2. "There is a 1uf 100v cap in the line stage (cathode follower section)... a solid tantalum cap and it causes a lot of that "original sound". Also, so do the input caps coming off the RCA jacks in the phono section. The original GK-1 has usually two in parallel - one is blue and one is tan. These are also solid tantalum dipped caps. They actually make some sense since they are physically small and the signal is also small. Replacing the tantalum caps will go a long way to adding LOTS of detail ...... I have tried all kinds of caps in these locations and will be happy to make suggestions later." SiCo where are you?
3. SiCo replaced the special Melos caps (made by SCR who makes Solen) in the phono stage "with some AEON caps (basically the same as SCR and Solen), just to see what would happen. As one would guess, basically the same sound. ..... don't worry about the "gloopy" stuff holding down caps. CAT, Counterpoint and a bunch of other manufactures used this stuff and it is absolutely necessary for the SCR caps to stay in place." Don't touch the Melos caps unless you want to pour money in the GK-1+1 (I'm sure a couple pairs of $500 a piece Teflon caps might be interesting.)

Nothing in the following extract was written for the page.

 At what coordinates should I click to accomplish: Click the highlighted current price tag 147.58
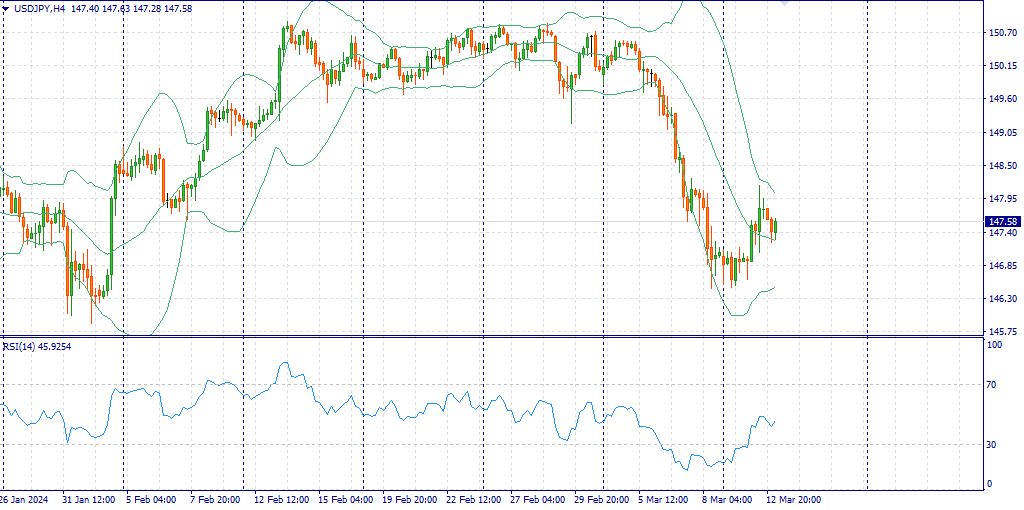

Of course, SiCo thinks this is the best Melos preamp ever with some TLC, but I expect ultimately he could take the $8000 music director to the next level.
Almost done I think. In short, it seems quite feasible to upgrade to +1 status provided you have a wide chassis power supply with the two transformers. The 9 wire 7 wire thing can be figured out I hope and it may just be some odd ground wire setup. The +1's seem to run quite hot, so a rebuild of their power supply would seem a necessary measure. Upgrading the main chassis to +1 status should not cost much except in time.
One think I've not figured out is the variable 1k resistor in parallel with 180 ohms on the cathode of the 6FH5. I see this in the schematic, but do not detect it in the images. Perhaps it is some bias pot I can't see that allows these tubes to be balanced internally (Lorne has mentioned about having to match pairs of 6FH5 because they vary over a wide range.)